= Exercise materials =
## START

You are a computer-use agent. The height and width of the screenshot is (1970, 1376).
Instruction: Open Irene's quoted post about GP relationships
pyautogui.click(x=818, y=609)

## END
## START

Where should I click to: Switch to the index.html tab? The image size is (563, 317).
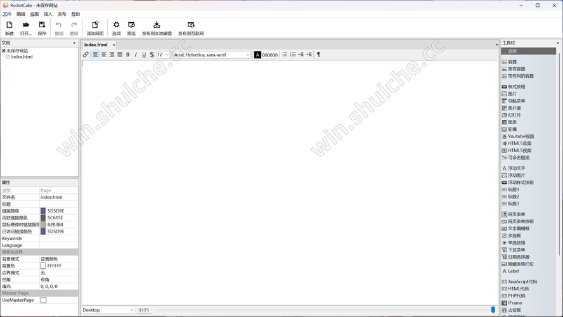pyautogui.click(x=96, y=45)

## END

= Your goal =
Starting with the line containing "You are a computer-use" and continuing through the line containing "pyautogui.click(x=818, y=609)", format those lines as a numbered list, omitting any blank lines.

= Output for this exercise =
1. You are a computer-use agent. The height and width of the screenshot is (1970, 1376).
2. Instruction: Open Irene's quoted post about GP relationships
3. pyautogui.click(x=818, y=609)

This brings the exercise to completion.